## TASK OBJECTIVE
Filter the entries, keeping every line with the word "Focus".

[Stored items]
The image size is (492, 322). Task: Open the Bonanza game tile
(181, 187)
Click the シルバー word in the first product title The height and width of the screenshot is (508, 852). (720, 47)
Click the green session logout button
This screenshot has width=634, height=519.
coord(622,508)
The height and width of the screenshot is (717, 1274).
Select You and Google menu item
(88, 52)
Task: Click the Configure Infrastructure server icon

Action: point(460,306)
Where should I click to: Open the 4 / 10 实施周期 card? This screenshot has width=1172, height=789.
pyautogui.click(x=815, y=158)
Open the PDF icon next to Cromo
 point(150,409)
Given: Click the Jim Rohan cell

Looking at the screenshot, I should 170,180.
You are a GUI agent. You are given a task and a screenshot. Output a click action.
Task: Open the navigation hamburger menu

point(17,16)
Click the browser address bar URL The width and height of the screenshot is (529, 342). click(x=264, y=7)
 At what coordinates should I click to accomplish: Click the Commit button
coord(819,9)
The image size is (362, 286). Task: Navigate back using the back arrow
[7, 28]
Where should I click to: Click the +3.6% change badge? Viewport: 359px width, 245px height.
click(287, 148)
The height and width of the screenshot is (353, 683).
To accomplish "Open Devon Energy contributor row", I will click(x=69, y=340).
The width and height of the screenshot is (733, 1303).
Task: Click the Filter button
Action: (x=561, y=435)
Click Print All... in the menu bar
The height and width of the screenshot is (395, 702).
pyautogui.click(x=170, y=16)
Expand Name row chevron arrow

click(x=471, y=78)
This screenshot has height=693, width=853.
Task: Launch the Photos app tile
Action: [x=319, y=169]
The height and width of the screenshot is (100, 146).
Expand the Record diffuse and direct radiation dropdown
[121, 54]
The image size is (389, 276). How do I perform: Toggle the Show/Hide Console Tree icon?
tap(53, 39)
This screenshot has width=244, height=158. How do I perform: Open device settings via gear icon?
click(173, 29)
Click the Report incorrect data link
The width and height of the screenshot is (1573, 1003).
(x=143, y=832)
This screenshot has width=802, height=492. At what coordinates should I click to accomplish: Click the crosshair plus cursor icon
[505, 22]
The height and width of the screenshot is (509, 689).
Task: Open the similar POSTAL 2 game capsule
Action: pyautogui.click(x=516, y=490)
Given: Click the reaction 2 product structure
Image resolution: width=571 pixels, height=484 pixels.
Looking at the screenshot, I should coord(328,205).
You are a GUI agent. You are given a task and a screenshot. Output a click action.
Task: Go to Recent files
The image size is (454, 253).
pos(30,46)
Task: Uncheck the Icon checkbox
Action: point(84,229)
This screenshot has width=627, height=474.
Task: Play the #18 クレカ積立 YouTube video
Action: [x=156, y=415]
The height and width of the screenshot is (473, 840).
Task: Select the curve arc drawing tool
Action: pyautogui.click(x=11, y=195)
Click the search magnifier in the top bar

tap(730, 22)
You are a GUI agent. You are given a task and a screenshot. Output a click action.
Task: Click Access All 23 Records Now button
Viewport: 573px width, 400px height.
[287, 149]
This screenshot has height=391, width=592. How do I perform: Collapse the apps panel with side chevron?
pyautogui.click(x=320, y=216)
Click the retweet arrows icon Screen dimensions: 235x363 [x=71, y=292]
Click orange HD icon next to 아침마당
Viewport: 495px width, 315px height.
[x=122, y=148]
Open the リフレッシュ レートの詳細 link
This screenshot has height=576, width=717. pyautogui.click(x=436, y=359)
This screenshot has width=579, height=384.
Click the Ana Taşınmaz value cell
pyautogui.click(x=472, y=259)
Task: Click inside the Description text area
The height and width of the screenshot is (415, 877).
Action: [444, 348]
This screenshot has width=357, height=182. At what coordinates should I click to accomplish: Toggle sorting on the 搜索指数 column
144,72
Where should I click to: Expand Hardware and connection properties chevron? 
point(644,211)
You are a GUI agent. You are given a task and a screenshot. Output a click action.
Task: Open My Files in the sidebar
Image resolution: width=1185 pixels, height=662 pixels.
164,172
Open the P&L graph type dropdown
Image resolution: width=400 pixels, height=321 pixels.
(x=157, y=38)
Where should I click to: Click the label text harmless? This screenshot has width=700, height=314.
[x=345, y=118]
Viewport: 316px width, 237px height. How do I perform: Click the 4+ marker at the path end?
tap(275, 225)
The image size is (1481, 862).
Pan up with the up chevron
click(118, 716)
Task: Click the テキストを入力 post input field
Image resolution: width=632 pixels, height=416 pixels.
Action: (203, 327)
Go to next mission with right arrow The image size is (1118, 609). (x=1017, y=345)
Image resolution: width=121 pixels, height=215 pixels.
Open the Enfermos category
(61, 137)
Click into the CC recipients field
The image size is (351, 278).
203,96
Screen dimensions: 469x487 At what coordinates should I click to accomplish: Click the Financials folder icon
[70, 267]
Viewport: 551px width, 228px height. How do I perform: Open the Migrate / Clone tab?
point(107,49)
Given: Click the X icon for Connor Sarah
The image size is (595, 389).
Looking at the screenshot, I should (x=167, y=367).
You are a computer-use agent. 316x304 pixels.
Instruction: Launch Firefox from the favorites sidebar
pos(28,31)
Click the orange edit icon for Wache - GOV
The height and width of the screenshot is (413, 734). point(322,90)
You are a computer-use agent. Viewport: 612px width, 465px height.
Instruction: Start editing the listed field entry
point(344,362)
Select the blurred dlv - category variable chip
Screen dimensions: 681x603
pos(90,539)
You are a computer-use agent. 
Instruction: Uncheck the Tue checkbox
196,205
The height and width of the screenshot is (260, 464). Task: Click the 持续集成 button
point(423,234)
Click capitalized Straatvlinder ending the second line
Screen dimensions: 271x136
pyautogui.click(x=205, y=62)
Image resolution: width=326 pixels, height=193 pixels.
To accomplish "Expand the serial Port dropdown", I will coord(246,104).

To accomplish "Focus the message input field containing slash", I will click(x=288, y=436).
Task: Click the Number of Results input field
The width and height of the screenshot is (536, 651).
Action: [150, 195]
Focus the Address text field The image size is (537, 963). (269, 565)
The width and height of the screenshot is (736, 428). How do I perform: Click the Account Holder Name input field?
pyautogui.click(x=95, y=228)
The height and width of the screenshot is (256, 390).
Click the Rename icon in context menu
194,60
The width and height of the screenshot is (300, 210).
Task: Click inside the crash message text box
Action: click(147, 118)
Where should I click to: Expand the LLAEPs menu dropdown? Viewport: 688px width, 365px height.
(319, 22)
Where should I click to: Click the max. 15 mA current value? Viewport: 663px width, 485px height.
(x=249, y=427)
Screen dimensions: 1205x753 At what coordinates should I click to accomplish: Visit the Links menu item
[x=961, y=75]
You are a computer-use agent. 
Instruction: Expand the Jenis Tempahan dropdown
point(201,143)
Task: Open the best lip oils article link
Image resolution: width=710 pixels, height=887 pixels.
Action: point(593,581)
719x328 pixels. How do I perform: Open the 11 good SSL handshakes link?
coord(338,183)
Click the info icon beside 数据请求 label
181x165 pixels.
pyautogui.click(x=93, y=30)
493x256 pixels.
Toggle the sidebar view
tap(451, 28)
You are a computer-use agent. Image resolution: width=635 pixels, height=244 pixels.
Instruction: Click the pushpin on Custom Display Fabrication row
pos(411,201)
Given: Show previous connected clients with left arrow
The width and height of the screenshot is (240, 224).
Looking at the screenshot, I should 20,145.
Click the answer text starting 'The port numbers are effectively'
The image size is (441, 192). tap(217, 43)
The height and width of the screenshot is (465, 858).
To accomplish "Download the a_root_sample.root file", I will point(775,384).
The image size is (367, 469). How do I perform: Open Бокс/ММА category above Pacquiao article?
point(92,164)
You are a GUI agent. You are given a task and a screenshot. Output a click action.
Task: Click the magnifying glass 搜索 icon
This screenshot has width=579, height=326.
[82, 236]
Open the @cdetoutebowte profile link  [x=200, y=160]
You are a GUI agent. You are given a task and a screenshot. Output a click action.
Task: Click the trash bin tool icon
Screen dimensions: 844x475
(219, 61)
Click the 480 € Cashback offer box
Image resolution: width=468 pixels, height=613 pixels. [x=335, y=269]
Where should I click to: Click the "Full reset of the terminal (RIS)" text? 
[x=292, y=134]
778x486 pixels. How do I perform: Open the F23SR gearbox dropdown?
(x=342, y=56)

## EXERCISE RESPONSE
To accomplish "Focus the message input field containing slash", I will click(x=288, y=436).
Focus the Address text field The image size is (537, 963). (269, 565)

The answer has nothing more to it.